Sunday 4 November 2007

Pemikir hukum

Saya sedang menulis sebuah bab soal hukum dalam buku yang sangat menarik mengenai 100 tahun kebangkitan bangsa. Selagi dalam proses berpikir dan mendaftar referensi yang harus saya dapatkan di LevLib, saya semakin merasa bahwa memang sedikit pemikir hukum, yang orang Indonesia, yang berbicara tentang buruknya hukum di masa orde baru pada masa orde baru. Saya tidak bicara orang-orang seperti saya sendiri yang baru mulai bicara setelah orde baru lho. Bukan, melainkan orang yang di tengah represi suharto, mengkritik orde baru.

Sejauh ini saya hanya punya enam nama: adnan buyung nasution, marsillam, benny harman, mahfud m.d., satjipto rahardjo, dan sutandyo. Maksud saya di sini yang akademis. Orang harus membaca pemikiran mereka bila mau riset tentang hukum di masa orde baru. Di sisi lainnya, bila riset membutuhkan fakta yang baik tentang hukum di masa orde baru, orang harus membaca laporan-laporan penegakan hukum yang ditulis oleh LBH, yang ditulis oleh orang-orang semacam bambang widjojanto, munir, dadang trisasongko, mas otta, dan lain sebagainya. Jadi ada dua bagian: pada akademisi dan para aktivis (walau mereka sebenarnya in a way merangkap, hanya aktivis seringkali tidak dikategorikan sebagai akademisi karena mereka menuliskan laporan kondisi dan mungkin menganalisis namun tidak mengekstraksinya menjadi suatu teori akademik dalam konteks pemikiran hukum atau tesis atau antitesis. Namun keduanya sama-sama penting!)
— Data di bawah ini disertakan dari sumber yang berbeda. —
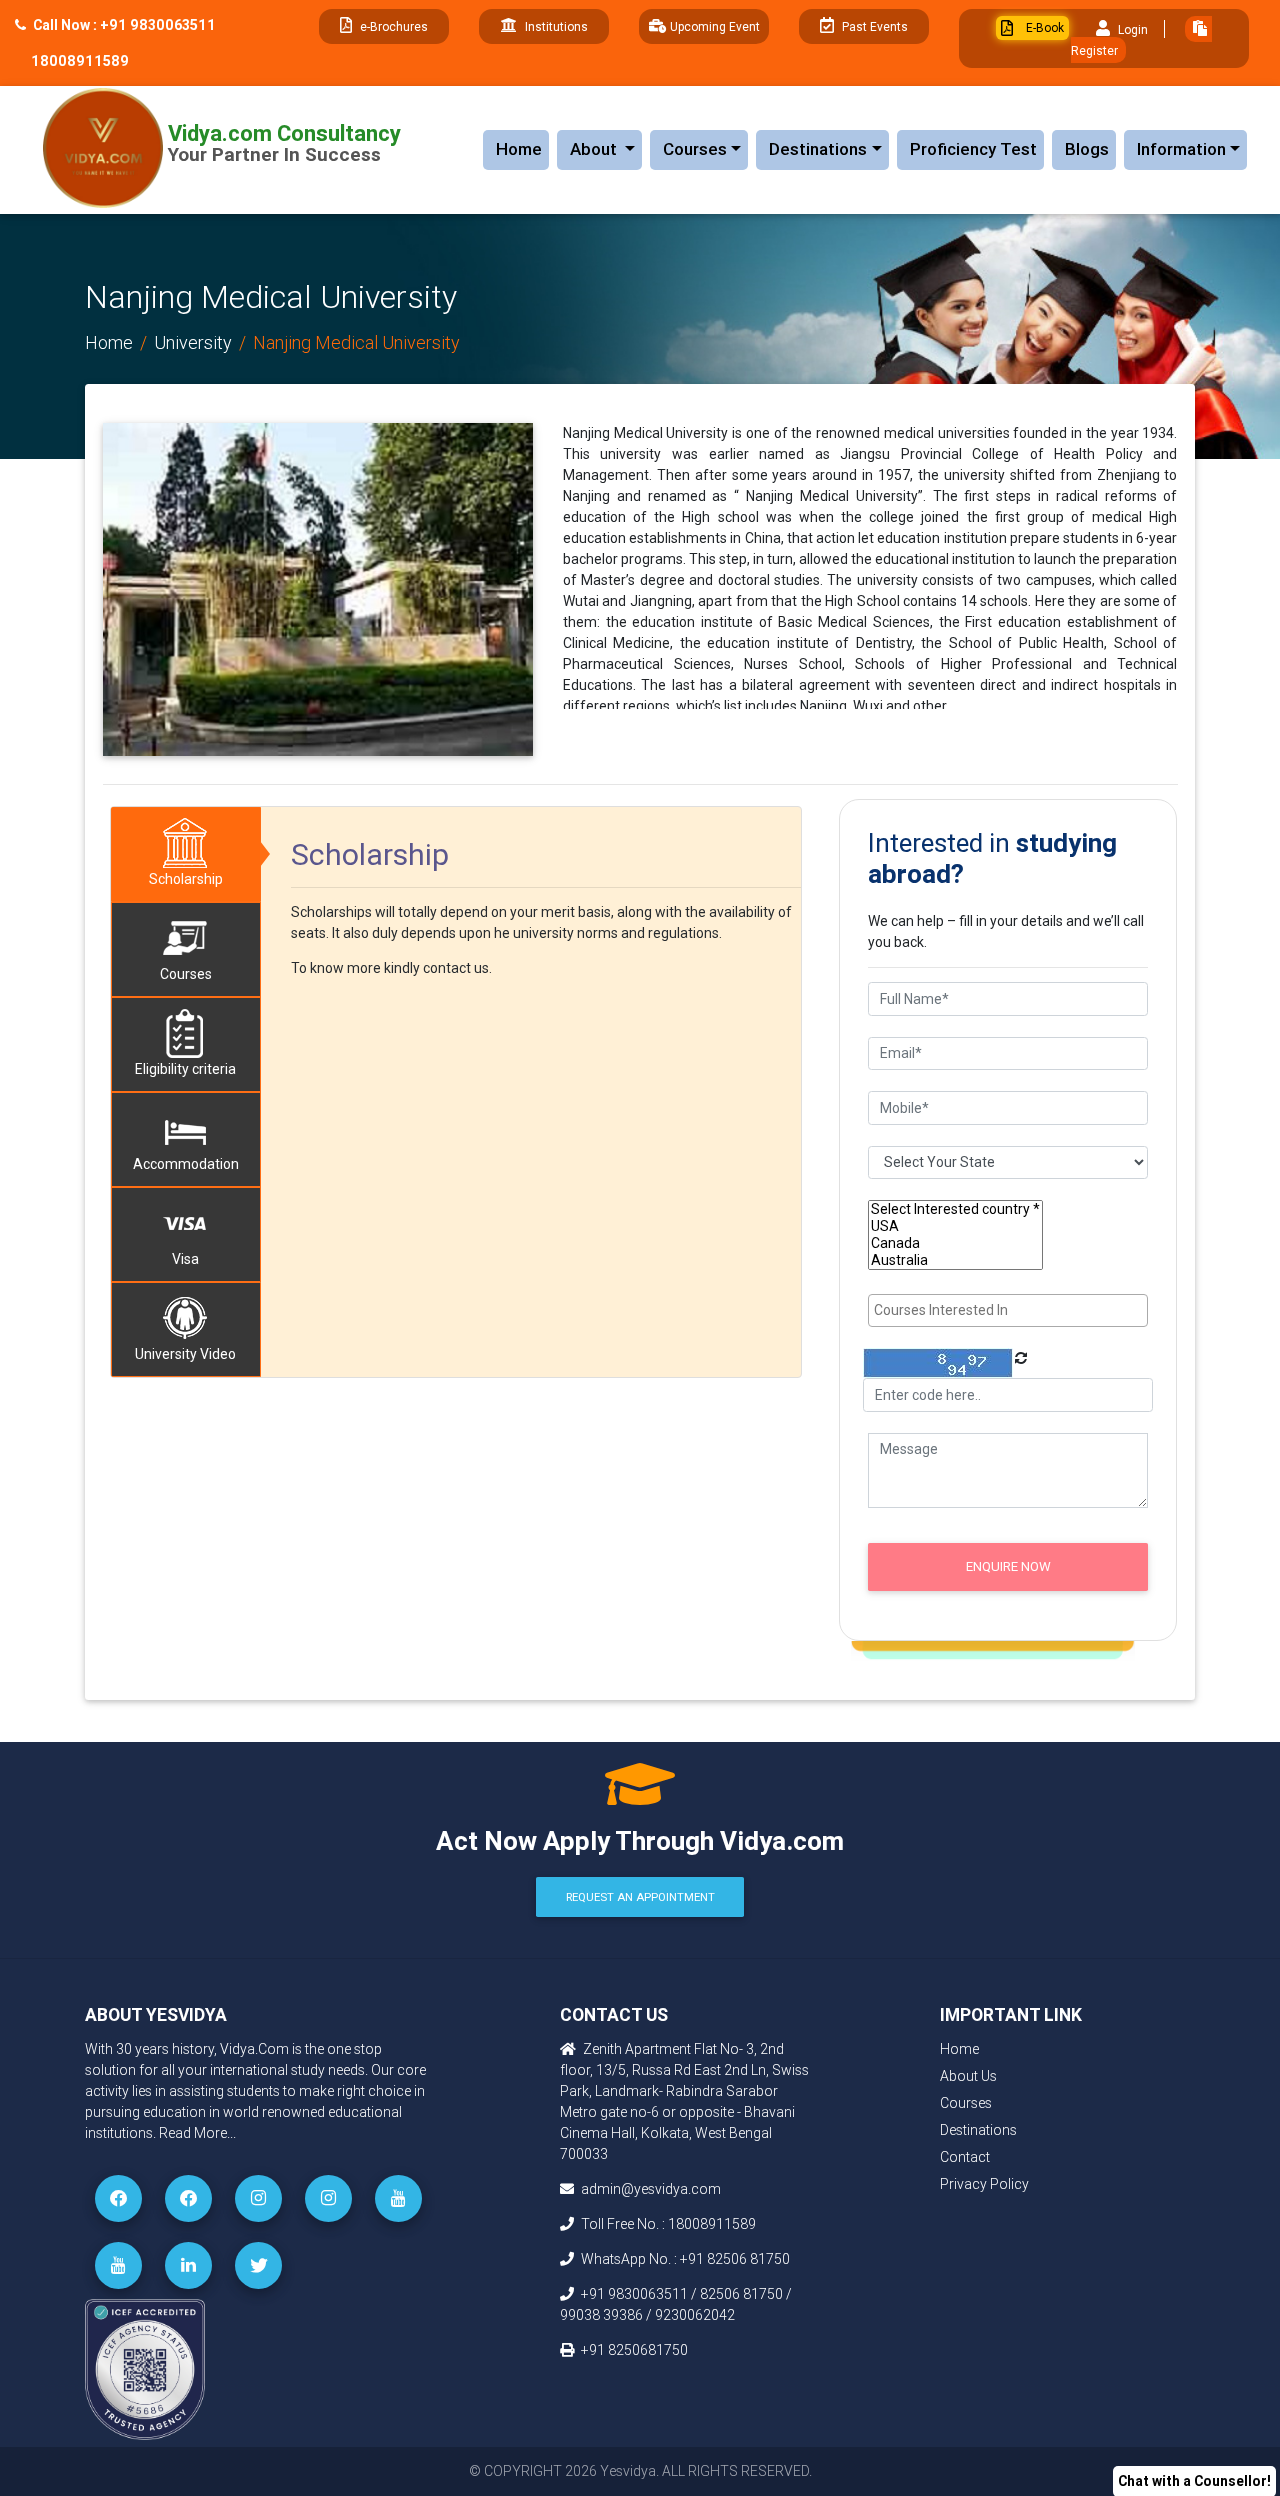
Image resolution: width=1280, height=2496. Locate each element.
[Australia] (955, 1260)
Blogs (1087, 149)
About (606, 148)
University (193, 342)
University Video (185, 1354)
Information (1181, 149)
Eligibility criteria (185, 1069)
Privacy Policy (984, 2184)
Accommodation (186, 1164)
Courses (695, 149)
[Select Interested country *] (955, 1209)
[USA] (955, 1226)
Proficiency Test (973, 149)
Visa (185, 1259)
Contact (965, 2157)
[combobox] (1008, 1310)
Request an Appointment (640, 1897)
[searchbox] (1010, 1310)
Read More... (197, 2133)
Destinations (818, 149)
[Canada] (955, 1243)
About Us (968, 2076)
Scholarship (186, 879)
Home (519, 149)
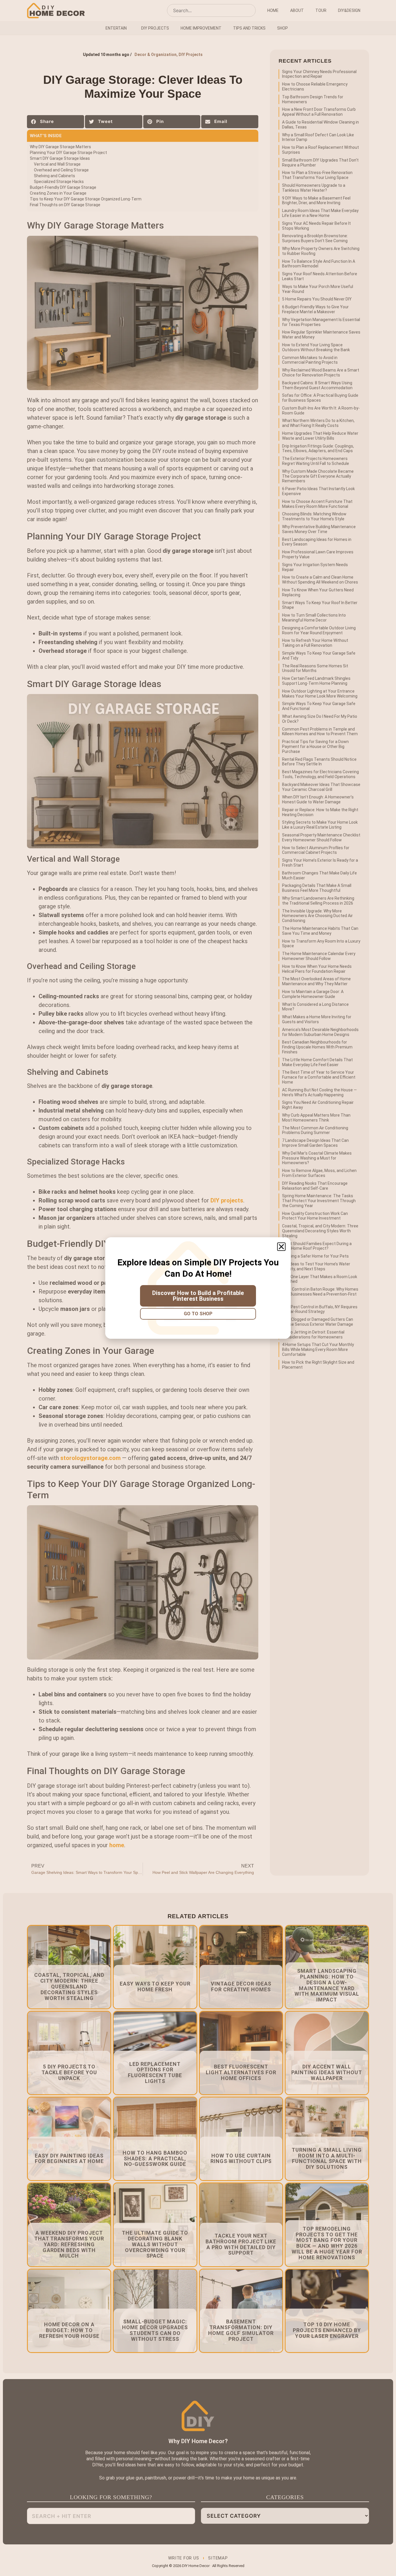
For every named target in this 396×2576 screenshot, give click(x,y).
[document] (198, 1288)
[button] (281, 1246)
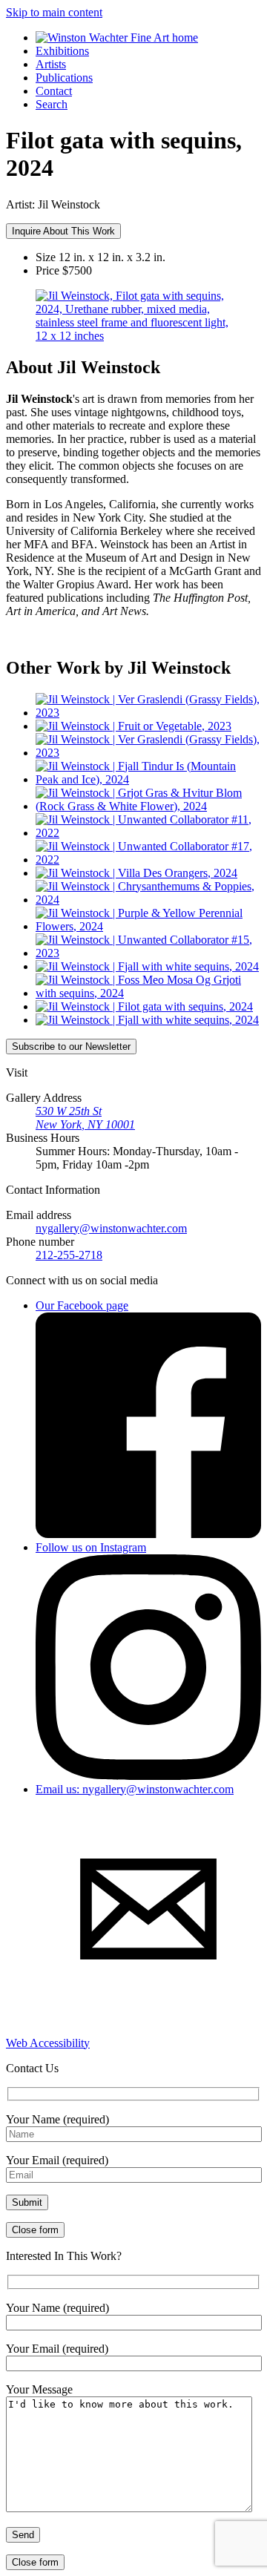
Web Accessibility (48, 2043)
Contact (54, 91)
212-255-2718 (69, 1255)
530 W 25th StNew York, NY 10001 (85, 1118)
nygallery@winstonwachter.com (111, 1228)
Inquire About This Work (63, 231)
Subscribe (71, 1046)
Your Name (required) (57, 2119)
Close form (35, 2229)
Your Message (39, 2389)
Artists (51, 64)
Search (51, 104)
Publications (64, 77)
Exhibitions (62, 51)
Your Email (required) (57, 2160)
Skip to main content (54, 12)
Di sisi lainnya, ada juga pemikir-pemikir yang mendukung orde baru. Misalnya sunaryati hartono, mochtar kusumaatmadja, hamid attamimi, dan lain-lain. Bagaimana dengan yusril, jimly asshiddiqie, dan lain sebagainya? Mereka baru “muncul” belakangan. Mereka baru mulai bicara agak keras 1990-an. Sebelumnya, mereka memang tidak mendukung dalam arti mengembangkan pendekatan hukum orde baru seperti konsep “law as a tool of social enginering” a la Mochtar Kusumaatmadja dan pendekatan konsep negara integralistik dalam pembuatan peraturan hasil teorisasi hamid attamimi, tetapi mereka tidak mengkritik pendekatan hukum orde baru.

Tentu saja, konteks berpikir saya ada pada “gagasan besar” hukum, bukan teknis hukum seperti hukum pasar modal, cara berinvestasi di Indonesia. Kita katakan saja: soal gagasan rule of law.


Bagaimana dengan pemikir “non-Indonesia”? Saya hanya terpikir Dan Lev. Itupun dia sebenarnya political scientist yang melihat politik hukum di Indonesia. Lawyer? Mmhh… coba deh bantu pikirkan. Pasti ada juga satu atau dua, juga yang bicara soal hukum investasi dan lain sebagainya. Tapi sekali lagi, saya bicara soal gagasan besar tentang hukum dan juga dilakukan ketika orde baru masih tegak. Satu lagi tentu saja Sebastiaan Pompe. Tapi kategori waktu untuk dia agak tipis. Dan saya kira Dan Lev begitu besar karena dia tidak seperti beberapa penulis luar negeri tentang hukum di Indonesia yang hanya aktif di luar Indonesia dan di belakang meja. Dan Lev adalah juga “aktivis” dan orang yang terjun ke lapangan. Sekali lagi, Sebastiaan Pompe juga begitu dalam derajat yang berbeda.


Nah, saya sendiri belum “lahir” ketika itu (“you were a tiny dot” kata a). Kata frank, helmut kohl pernah bilang “the grace of the late born”. Tapi yang jadinya harus dipikirkan adalah: bagaimana melahirkan generasi pemikir hukum berikutnya. Dan sekali lagi, “pemikir hukum” di sini dalam arti “pemikir gagasan besar” soal hukum. Pertanyaannya kemudian: gagasan besar untuk “siapa”? Di sinilah saya kira, PSHK harus mulai berkontribusi dengan mengembangkan suatu school of thought. Socially responsible law bisa menjadi kata kuncinya. Apa itu “socially responsible law? Kali berikutnya akan kita bicarakan (mudah-mudahan nggak males nulis :-)).